:: Task goal ::
Select the lines below containing the word "Modyfikacja".

___ Exercise inputs

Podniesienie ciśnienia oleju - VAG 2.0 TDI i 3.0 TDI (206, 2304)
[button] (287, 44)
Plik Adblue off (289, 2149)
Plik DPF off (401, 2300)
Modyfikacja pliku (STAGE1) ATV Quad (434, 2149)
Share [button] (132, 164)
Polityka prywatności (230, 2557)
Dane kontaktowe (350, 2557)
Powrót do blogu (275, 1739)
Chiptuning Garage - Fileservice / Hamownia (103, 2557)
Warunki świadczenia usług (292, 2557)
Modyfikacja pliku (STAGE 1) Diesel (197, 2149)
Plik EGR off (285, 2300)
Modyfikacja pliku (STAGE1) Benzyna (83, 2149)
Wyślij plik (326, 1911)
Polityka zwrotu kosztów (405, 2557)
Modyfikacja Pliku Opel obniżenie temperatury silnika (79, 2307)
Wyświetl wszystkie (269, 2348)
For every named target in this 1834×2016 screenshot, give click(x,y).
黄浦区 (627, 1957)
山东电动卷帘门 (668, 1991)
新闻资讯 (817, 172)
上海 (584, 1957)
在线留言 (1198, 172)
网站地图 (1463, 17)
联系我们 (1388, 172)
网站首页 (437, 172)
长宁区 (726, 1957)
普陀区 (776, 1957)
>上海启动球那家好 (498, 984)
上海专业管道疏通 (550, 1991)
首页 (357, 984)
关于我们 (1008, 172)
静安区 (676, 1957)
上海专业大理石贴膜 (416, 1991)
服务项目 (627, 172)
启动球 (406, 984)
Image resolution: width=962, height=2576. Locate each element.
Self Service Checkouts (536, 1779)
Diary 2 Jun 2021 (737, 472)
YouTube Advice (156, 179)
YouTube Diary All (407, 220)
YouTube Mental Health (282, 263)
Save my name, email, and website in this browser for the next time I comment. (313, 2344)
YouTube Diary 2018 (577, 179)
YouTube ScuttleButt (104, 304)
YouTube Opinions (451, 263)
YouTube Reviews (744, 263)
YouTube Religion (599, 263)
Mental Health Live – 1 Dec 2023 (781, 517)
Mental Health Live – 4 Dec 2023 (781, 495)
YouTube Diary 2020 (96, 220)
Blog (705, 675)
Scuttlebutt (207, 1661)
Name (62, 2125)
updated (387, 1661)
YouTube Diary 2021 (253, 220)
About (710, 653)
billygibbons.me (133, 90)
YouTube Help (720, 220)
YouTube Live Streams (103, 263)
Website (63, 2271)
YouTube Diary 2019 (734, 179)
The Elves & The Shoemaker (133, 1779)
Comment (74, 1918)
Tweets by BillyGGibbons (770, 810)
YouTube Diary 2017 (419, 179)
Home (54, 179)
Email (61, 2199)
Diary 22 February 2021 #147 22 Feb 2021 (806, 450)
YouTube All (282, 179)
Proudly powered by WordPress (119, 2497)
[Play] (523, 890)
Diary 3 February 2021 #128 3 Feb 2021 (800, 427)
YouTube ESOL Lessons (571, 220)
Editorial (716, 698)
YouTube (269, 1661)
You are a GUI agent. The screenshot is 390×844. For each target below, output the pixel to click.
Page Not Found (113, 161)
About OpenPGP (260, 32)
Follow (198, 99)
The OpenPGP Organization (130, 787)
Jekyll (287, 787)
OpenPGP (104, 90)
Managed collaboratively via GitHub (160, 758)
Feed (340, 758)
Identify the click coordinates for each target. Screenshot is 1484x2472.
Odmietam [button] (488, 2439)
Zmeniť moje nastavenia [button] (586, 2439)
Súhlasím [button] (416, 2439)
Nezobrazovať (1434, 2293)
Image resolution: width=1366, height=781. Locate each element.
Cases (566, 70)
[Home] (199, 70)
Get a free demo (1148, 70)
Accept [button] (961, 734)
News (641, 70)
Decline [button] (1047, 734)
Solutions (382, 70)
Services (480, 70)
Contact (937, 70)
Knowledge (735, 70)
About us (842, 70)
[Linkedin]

______

:: Completed exercise ::
Modyfikacja pliku (STAGE1) ATV Quad (434, 2149)
Modyfikacja pliku (STAGE 1) Diesel (197, 2149)
Modyfikacja pliku (STAGE1) Benzyna (83, 2149)
Modyfikacja Pliku Opel obniżenie temperatury silnika (79, 2307)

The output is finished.